Show $f:\mathbb{R}^3 \to \mathbb{R}$ is continuous 
Use the definition of continuity to show that $f(x_1,x_2,x_3)= x_1 -3x_2 - 2x_3$ is continuous at each $a \in \mathbb{R}^3$.

I know the definition says:
$f$ is continuous at $a$ provided that $\forall\epsilon >0$ there exists $\delta >0$ such that $|f(x) - f(a) | < \epsilon$ whenever $\|x-a\|<\delta$.
OR alternatively
$f$ is continuous at $a$ provide that $\forall \epsilon >0$ there exists a $\delta>0$ such that $f(B(a,\delta)) \subset B(f(a),\epsilon)$.
How can I use this to show the given function is continuous at $a$?
UPDATE:
Using NotALoner's Hint, I got the following:
Let $\epsilon >0$ be given. To find $\delta >0$ we must find the connection between $|f(x) - f(a)|$ and $||x-a||$.
\begin{align}|f(x) - f(a)| &= | x_1 -3x_2 - 2x_3 - (a_1 - 3a_2 - 2a_3)| \\&= | (x_1 - a_1) -3(x_2 - a_2) - 2(x_3 - a_3)| \\ &\leq ||x-a|| + 3||x-a|| + 2||x-a|| \\ &= 6||x-a||\end{align}
Choose $\delta = \frac{\epsilon}{6}>0$ then for every $x\in \mathbb{R}^3$, whenever $||x-a||< \delta = \frac{\epsilon}{6}$ we have that $|f(x) - f(a)|< 6\frac{\epsilon}{6}=\epsilon$
 A: *

*Show that $(x_1,x_2,x_3)\mapsto x_1$ is continuous, and likewise $(x_1,x_2,x_3)\mapsto x_2$ and $(x_1,x_2,x_3)\mapsto x_3$.
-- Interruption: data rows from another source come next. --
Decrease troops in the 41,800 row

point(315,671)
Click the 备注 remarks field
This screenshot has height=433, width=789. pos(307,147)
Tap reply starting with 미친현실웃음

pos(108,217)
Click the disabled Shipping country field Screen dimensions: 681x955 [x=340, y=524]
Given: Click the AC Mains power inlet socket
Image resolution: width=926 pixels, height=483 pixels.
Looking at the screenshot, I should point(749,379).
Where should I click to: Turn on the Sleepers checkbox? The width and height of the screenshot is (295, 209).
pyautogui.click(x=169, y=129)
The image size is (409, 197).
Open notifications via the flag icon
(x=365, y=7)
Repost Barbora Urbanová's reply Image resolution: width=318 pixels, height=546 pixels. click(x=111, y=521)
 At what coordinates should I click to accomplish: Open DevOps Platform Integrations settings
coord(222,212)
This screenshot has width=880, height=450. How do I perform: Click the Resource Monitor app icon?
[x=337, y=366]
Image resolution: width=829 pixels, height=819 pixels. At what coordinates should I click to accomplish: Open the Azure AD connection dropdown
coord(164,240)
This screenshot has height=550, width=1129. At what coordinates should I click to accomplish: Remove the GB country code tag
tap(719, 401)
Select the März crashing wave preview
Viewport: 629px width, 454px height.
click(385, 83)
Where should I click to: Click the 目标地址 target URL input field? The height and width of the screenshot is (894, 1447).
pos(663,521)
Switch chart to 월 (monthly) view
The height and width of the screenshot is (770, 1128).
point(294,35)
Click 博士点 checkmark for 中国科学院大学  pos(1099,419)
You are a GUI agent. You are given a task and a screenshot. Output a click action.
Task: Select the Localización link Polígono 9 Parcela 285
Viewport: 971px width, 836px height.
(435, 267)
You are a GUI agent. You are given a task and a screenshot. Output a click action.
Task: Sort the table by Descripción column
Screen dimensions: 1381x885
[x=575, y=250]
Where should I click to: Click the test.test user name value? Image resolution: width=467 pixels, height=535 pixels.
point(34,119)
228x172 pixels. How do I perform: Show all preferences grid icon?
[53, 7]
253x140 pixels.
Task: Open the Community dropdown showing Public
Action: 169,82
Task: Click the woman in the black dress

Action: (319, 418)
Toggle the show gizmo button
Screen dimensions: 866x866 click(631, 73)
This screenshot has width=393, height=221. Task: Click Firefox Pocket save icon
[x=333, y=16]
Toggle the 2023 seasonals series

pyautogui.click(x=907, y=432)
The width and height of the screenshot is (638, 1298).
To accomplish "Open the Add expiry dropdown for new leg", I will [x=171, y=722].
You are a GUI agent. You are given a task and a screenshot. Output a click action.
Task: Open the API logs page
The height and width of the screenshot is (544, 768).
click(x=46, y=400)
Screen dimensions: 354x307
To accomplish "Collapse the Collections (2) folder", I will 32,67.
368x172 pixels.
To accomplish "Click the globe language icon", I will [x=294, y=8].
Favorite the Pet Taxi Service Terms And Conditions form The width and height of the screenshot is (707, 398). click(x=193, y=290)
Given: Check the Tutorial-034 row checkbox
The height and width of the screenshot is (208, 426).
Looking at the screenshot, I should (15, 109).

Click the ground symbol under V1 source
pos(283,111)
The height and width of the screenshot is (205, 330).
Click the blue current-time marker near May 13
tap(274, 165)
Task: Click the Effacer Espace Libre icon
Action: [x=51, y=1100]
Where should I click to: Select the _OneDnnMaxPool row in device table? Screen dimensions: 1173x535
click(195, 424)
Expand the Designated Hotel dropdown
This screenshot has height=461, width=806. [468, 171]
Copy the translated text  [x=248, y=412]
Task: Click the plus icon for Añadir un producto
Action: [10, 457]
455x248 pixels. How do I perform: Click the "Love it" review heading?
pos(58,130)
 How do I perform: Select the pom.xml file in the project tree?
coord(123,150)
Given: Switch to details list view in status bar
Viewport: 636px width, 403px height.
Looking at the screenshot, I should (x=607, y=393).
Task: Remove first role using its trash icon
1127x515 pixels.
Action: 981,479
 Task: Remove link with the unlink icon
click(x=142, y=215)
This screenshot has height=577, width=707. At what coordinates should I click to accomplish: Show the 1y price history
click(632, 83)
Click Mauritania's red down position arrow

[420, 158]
*Show that a constant function is continuous.

*Show that if $f,g: \mathbb R^3\to \mathbb R$ are both continuous, then $f+g$ and $f\cdot g$ are continuous, too.

*Using (1), (2) and (3), conclude that $-3x_2$ and $x_1-3x_2$ and $-2x_3$ and $x_1-3x_2-2x_3$ are all continuous functions of $x_1$, $x_2$, $x_3$.

*Generalize your method to showing that a polynomial function, even one in several variables, is always continuous.
A: Hint: $$\|f(x_1,x_2,x_3)-f(a_1,a_2,a_3)\| = \left|(x_1-a_1)-3(x_2-a_2)-2(x_3-a_3)\right| \leq |x_1-a_1|+3|x_2-a_2|+2|x_3-a_3| \leq 6\sqrt{(x_1-a_1)^2+(x_2-a_2)^2+(x_3-a_3)^2}=6\|(x_1,x_2,x_3)-(a_1,a_2,a_3)\|$$
A: Consider $x=(x_1,x_2,x_3)$ and $a=(a_1,a_2,a_3)$. Then
\begin{align}
|f(x)-f(a)|
&=|f(x_1,x_2,x_3)-f(a_1,a_2,a_3)|\\
&=|(x_1-a_1)-2(x_2-a_2)-3(x_3-a_3)|\\
&\le|x_1-a_1|+2|x_2-a_2|+3|x_3-a_3|
\end{align}
If $\|x-a\|<\frac{\varepsilon}{6}$ you certainly have
$$
|x_i-a_i|<\frac{\varepsilon}{6}\qquad(i=1,2,3)
$$
so
$$
|f(x)-f(a)|<\frac{\varepsilon}{6}+2\frac{\varepsilon}{6}+3\frac{\varepsilon}{6}=\varepsilon
$$
Note that the same argument shows that any linear function $f\colon\mathbb{R}^3\to\mathbb{R}$ is continuous, because it has the form
$$
f(x_1,x_2,x_3)=Ax_1+Bx_2+Cx_3
$$
and it's sufficient to take
$$
\delta=\frac{\varepsilon}{|A|+|B|+|C|}
$$
(provided the function $f$ is not the constant zero, when there's of course nothing to prove).